Data at 313 K are not available.

b

Free binding energy calculations are available.

Most simulations not only comprise antibody:antigen complexes, but we also performed simulations on full-length antibodies alone (pembrolizumab, PDB: 5DK3) or on antigens with or without an antibody bound (PDB: 5MV4, 5OCX, 6BFS, 6SF6). Because of its clinical importance, we also produced structures of PD-1:PD-L1 complexes (PDB 4ZQK). Due to the relative ease of crystallization of antibody Fab fragments, and therefore their preponderance in the RCSB database, antigens in complexes with Fabs are predominant in our datasets. Importantly, to date, there are very few structures of intact, full-length IgG1 or IgG2 antibodies (24), but we made use of a full-length IgG4 structure (pembrolizumab) for comparisons with other immune complexes that contain PD-1 (PDB: 7E9B, 6J14, 7WSL, 5GRJ in our data).

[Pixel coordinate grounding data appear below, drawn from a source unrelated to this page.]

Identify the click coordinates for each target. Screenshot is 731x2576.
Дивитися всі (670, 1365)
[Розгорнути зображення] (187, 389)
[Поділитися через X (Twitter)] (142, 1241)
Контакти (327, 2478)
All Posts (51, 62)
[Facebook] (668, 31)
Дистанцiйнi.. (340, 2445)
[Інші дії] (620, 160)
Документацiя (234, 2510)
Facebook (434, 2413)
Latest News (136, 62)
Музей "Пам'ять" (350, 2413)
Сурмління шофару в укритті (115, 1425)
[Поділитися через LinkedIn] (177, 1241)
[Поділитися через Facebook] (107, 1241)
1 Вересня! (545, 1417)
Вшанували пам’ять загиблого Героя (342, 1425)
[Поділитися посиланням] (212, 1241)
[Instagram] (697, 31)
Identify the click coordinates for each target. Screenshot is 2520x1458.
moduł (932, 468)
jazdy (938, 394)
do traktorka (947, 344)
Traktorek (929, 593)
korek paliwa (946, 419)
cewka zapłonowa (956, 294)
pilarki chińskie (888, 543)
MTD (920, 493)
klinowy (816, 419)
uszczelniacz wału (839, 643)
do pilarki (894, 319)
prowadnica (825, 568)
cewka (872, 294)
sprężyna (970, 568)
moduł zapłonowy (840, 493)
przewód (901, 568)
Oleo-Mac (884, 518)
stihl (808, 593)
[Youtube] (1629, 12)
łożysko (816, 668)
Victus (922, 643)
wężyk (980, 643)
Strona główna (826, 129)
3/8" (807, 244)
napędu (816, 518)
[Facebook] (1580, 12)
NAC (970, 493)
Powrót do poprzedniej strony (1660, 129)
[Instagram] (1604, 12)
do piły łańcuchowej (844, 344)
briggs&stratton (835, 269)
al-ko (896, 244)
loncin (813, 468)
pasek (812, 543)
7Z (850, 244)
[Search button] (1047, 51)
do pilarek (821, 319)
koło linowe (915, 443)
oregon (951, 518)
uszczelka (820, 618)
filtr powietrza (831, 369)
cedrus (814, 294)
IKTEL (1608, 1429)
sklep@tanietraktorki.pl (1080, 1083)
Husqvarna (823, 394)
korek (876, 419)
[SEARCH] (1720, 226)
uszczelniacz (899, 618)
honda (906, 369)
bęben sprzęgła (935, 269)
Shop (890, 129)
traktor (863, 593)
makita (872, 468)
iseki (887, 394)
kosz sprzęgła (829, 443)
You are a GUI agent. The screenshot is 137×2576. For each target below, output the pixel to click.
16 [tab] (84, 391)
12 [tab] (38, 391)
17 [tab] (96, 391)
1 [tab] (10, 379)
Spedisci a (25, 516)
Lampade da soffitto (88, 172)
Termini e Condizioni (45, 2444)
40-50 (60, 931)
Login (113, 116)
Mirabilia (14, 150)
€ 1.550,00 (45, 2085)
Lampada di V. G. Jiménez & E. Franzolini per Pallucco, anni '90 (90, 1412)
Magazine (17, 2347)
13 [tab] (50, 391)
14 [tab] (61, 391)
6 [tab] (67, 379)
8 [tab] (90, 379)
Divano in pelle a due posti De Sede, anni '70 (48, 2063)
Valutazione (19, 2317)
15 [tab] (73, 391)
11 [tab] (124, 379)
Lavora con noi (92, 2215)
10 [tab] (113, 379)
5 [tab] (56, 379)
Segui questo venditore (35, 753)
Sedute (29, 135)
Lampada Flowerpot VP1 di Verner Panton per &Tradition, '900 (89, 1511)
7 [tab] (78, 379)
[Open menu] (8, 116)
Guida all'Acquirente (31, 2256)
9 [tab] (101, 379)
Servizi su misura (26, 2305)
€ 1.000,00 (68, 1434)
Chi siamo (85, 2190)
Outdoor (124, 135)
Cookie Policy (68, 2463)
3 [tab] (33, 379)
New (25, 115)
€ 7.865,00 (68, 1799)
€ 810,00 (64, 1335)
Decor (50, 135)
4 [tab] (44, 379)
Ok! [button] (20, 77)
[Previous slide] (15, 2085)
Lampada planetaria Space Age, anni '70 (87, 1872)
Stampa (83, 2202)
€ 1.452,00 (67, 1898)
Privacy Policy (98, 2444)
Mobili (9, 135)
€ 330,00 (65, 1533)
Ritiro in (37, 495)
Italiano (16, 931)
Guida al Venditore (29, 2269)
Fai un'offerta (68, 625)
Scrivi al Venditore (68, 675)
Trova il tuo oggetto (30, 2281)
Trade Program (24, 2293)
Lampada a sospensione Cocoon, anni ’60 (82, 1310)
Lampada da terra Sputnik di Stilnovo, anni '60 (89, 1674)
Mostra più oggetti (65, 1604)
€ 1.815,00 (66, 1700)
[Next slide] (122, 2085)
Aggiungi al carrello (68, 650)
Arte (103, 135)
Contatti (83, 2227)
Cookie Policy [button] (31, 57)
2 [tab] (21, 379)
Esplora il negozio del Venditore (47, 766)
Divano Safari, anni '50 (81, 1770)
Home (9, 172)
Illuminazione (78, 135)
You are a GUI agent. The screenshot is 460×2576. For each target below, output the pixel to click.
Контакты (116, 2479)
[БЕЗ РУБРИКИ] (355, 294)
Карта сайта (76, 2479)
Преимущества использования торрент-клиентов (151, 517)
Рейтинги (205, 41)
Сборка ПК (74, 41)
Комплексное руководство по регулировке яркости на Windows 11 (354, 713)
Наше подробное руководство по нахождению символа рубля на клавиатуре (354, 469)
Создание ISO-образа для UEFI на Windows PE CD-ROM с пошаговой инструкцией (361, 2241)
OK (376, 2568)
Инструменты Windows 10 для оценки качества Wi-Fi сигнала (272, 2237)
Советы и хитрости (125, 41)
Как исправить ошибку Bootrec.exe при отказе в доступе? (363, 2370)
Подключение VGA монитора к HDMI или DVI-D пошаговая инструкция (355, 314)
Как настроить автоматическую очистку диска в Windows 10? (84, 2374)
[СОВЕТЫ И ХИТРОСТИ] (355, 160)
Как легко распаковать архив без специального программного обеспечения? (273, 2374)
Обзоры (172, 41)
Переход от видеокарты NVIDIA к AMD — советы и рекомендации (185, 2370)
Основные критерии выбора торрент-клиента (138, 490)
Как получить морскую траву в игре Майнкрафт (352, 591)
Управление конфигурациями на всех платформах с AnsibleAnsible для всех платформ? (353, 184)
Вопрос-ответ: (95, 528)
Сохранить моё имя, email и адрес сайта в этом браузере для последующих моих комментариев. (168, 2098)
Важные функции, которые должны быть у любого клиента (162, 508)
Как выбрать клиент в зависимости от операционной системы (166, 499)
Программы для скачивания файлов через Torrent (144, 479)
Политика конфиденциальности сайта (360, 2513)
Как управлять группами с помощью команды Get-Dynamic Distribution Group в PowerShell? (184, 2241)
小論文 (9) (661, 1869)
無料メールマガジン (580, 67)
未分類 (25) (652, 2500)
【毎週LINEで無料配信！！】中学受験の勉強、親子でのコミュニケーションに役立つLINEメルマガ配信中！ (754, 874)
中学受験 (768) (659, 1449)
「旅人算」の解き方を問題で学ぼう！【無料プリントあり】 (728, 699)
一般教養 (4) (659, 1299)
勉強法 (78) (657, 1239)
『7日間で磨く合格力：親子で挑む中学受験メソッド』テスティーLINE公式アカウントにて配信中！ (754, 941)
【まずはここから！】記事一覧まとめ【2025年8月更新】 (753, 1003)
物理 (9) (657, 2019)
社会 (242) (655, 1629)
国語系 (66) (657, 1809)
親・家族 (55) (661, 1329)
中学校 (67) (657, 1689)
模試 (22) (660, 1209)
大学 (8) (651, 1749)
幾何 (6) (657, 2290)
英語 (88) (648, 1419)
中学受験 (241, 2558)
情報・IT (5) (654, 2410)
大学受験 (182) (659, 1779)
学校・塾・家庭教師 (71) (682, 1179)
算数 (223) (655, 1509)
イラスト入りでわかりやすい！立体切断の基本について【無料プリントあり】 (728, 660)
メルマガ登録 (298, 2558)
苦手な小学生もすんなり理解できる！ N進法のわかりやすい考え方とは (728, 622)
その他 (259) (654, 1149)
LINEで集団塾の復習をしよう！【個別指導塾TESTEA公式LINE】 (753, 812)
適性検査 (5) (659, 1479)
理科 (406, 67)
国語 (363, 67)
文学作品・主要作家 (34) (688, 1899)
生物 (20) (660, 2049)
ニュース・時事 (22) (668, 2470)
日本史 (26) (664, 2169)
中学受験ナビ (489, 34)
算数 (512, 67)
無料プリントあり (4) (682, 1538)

ThermoPCD includes not only antigen targets, mainly cytokines and chemokines, but also PD-1, PD-L1 and CTLA-4 relevant for immunotherapy, in complexes with some of the most commonly used blockbuster ICI. Data also include free binding energy calculations for 6/45 existing entries.

Preparation of protein structures

A detailed experimental protocol is present in the Supplementary Information 1. Briefly, unless otherwise noted, water and ligand molecules were removed from immune complexes to ensure protocol uniformity. When missing residues were found, MODELLER v10.1 was used to reconstruct the structures as loop regions (25). All-atom MD simulations were performed GROningen MAchine for Chemical Simulations (GROMACS2020) (http://www.gromacs.org/) using CHARMM27 (CHARM22 plus CMAP for proteins) force-field periodic boundary conditions. The structures were solvated in a truncated octahedron box of simple point charge water model. The solvated systems were neutralized with Na+ or Cl counter ions using the tleap program. Particle Mesh Ewald was employed to calculate the long-range electrostatic interactions. The cut-off distance for the long-range van der Waals energy term was 12.0 Å. The systems were then minimized at a maximum force of 1000.0 KJ/mol/nm by using 50 000 steps. The solvated and energy minimized systems were further equilibrated for 100 ps under NVT and NPT ensemble processes. In this work, we have deployed two thermostats: an initial Berendsen thermostat, due to its capability to equilibrate rapidly large protein complexes at the temperatures of interest, followed by the use of the V-rescale (Bussi–Donadio–Parrinello) thermostat for the MD production runs.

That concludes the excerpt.